Task details |
Begin at the top of the records below and return each line exactly through the line with "text at the end". Skip pictures.
** Material shown follows **
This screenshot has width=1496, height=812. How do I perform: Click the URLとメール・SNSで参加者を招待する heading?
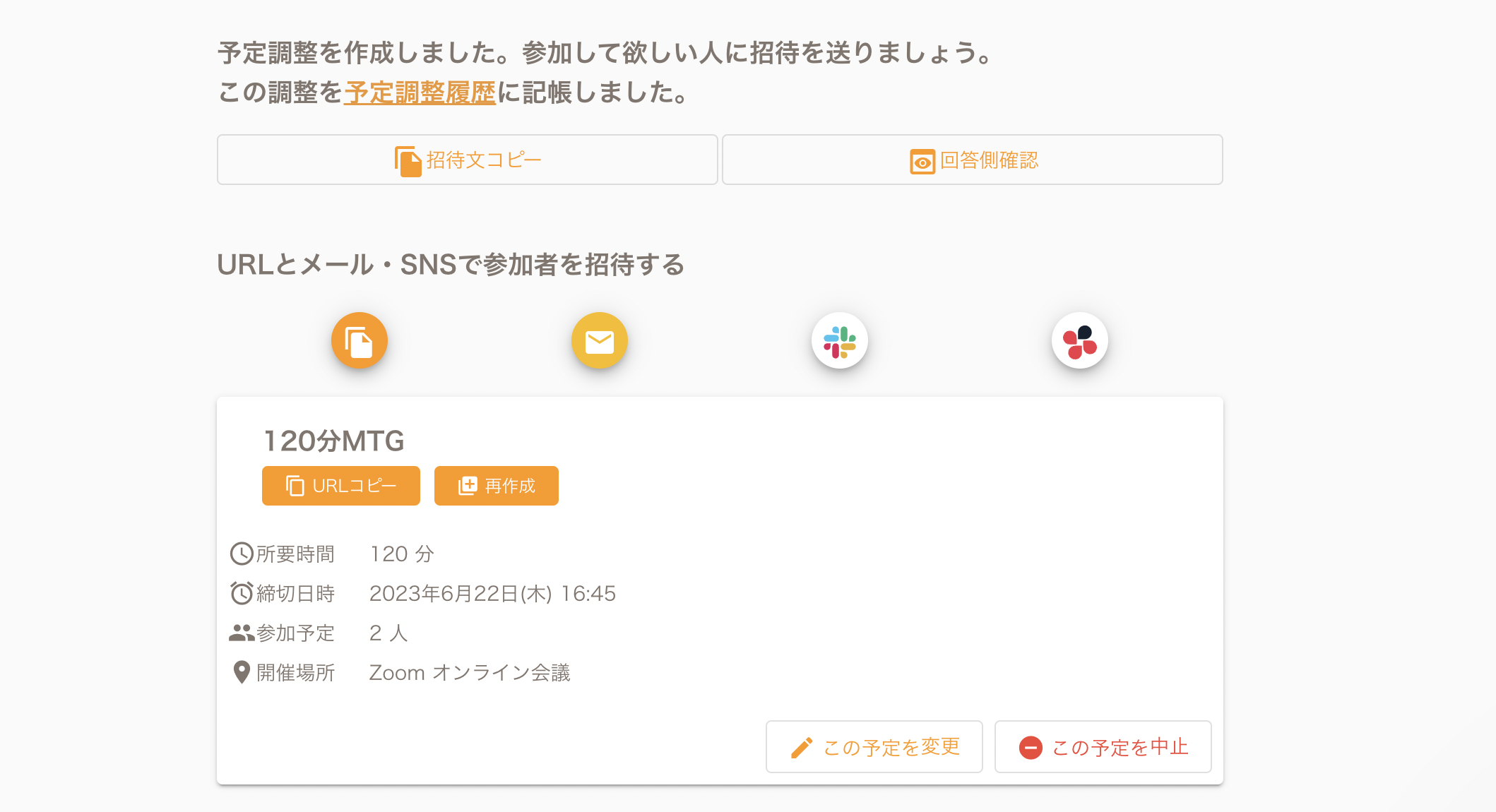tap(451, 265)
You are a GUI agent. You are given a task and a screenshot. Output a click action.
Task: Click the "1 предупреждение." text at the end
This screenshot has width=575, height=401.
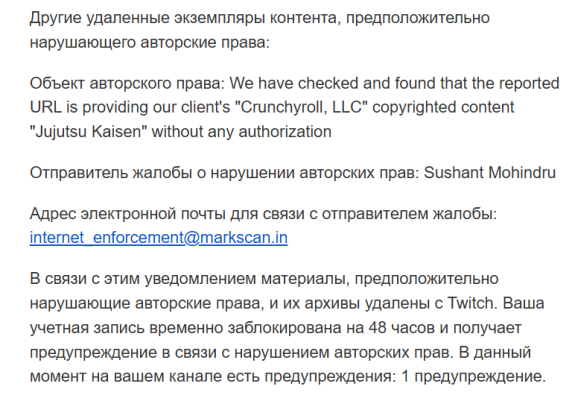[x=474, y=376]
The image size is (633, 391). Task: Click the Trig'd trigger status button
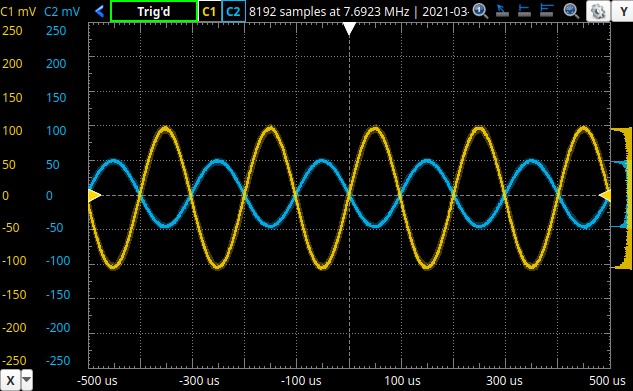pos(154,11)
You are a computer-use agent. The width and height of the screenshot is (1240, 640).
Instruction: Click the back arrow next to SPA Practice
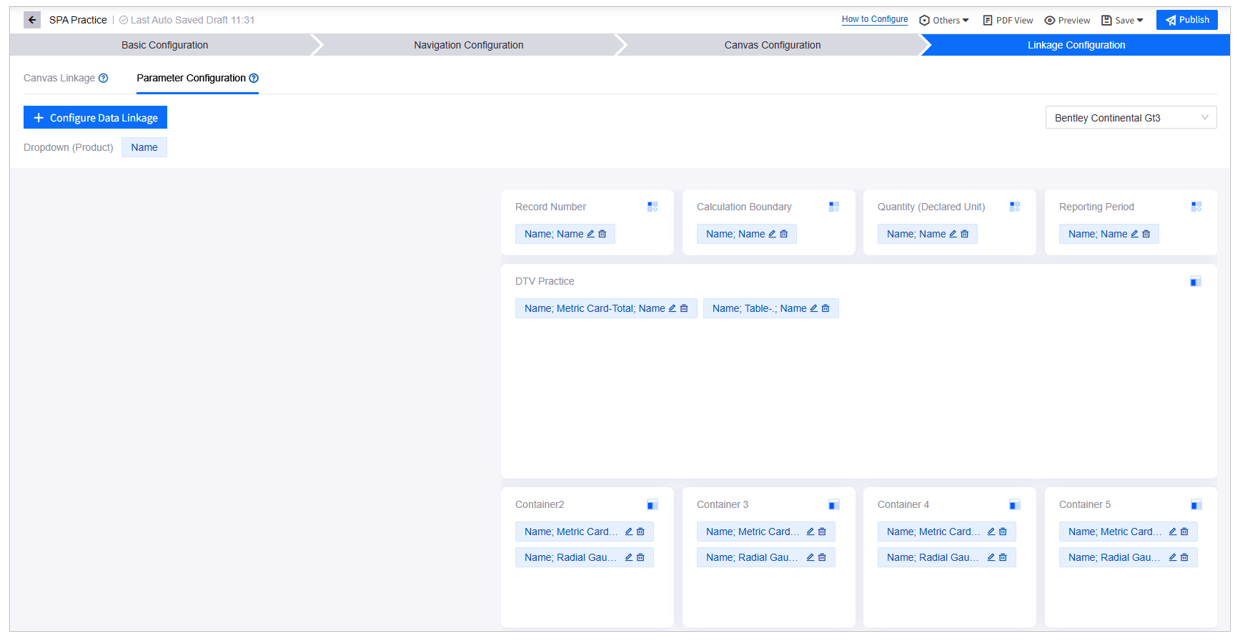coord(32,20)
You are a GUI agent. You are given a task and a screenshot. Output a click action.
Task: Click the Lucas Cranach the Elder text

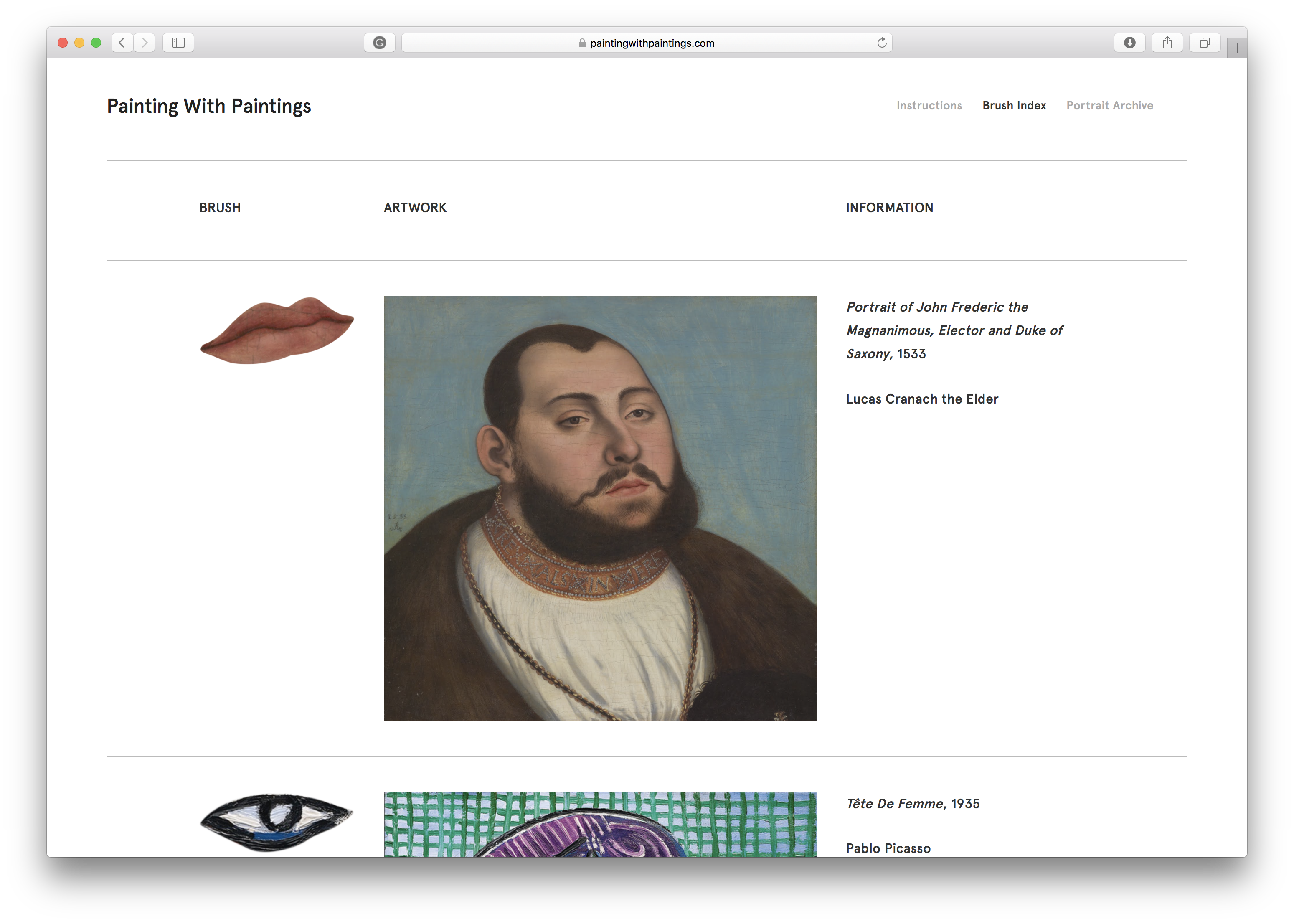coord(921,399)
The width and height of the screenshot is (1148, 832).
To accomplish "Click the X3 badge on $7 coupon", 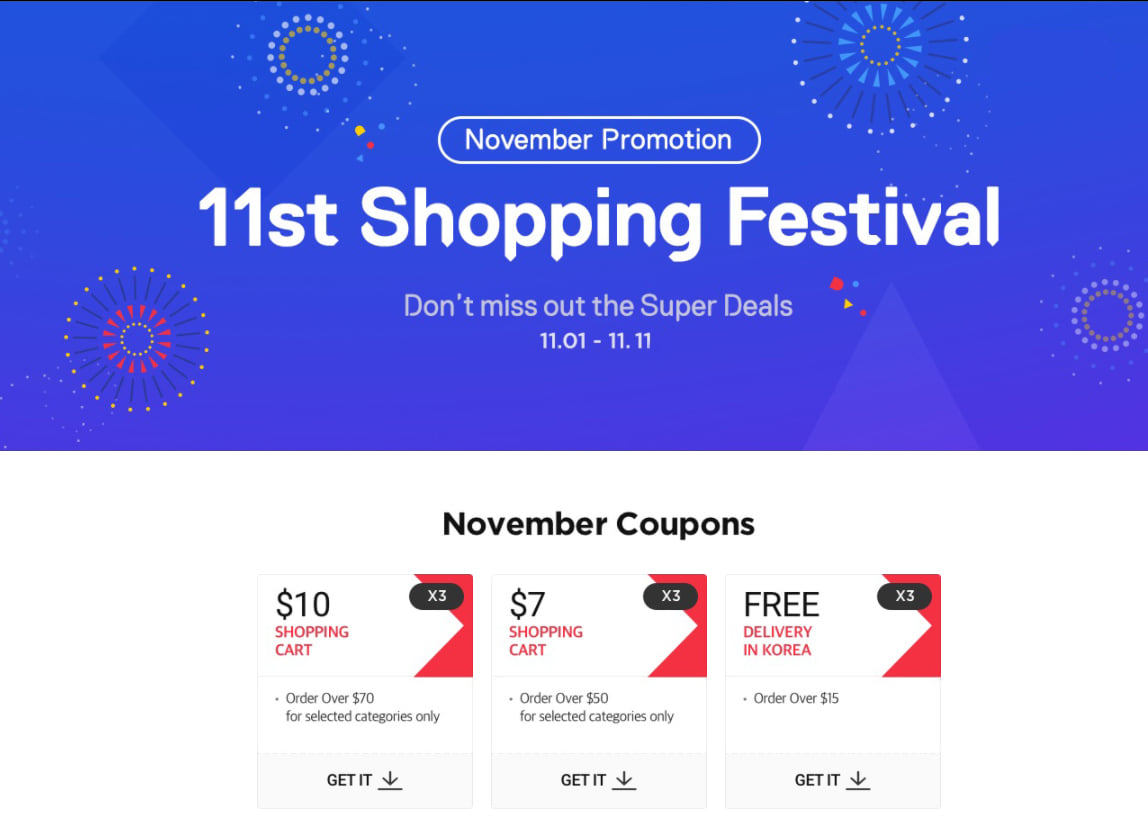I will click(x=671, y=596).
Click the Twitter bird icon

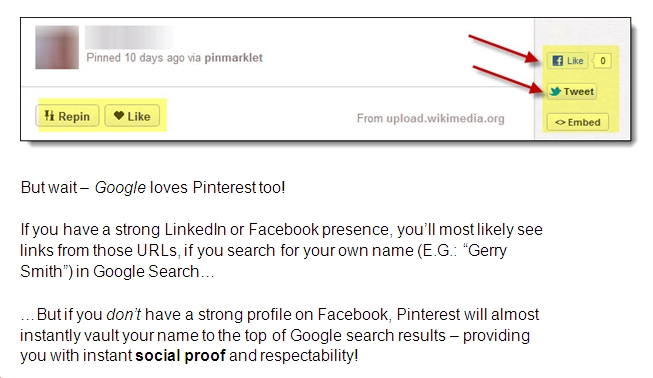click(x=555, y=91)
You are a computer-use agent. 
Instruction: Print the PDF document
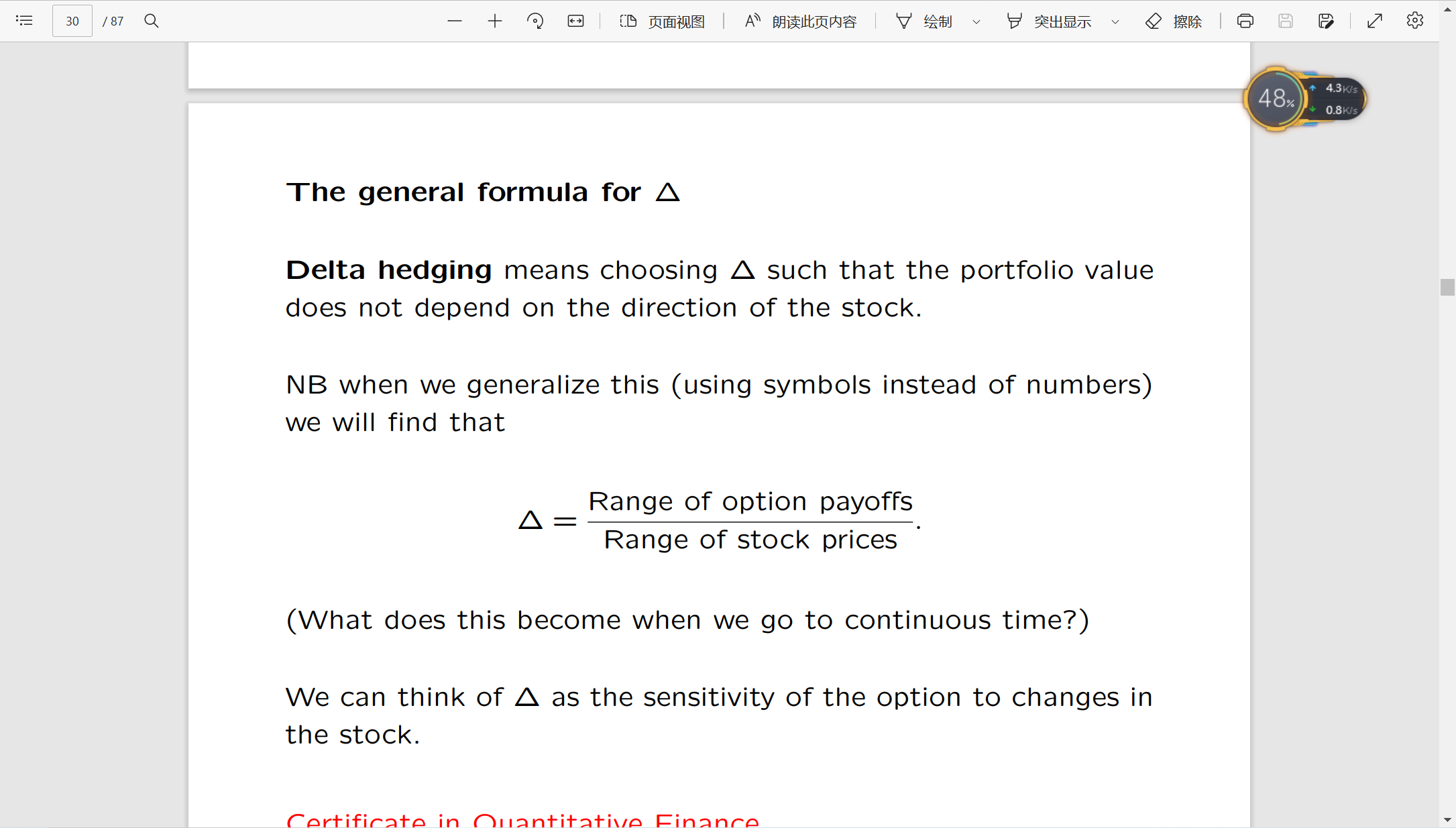pyautogui.click(x=1245, y=21)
** End of Material shown **
Response to the task |
This screenshot has width=1496, height=812. How do I perform: Click the URLとメール・SNSで参加者を招待する heading?
tap(451, 265)
You are a GUI agent. You are given a task and a screenshot. Output a click action.
Task: Click the "1 предупреждение." text at the end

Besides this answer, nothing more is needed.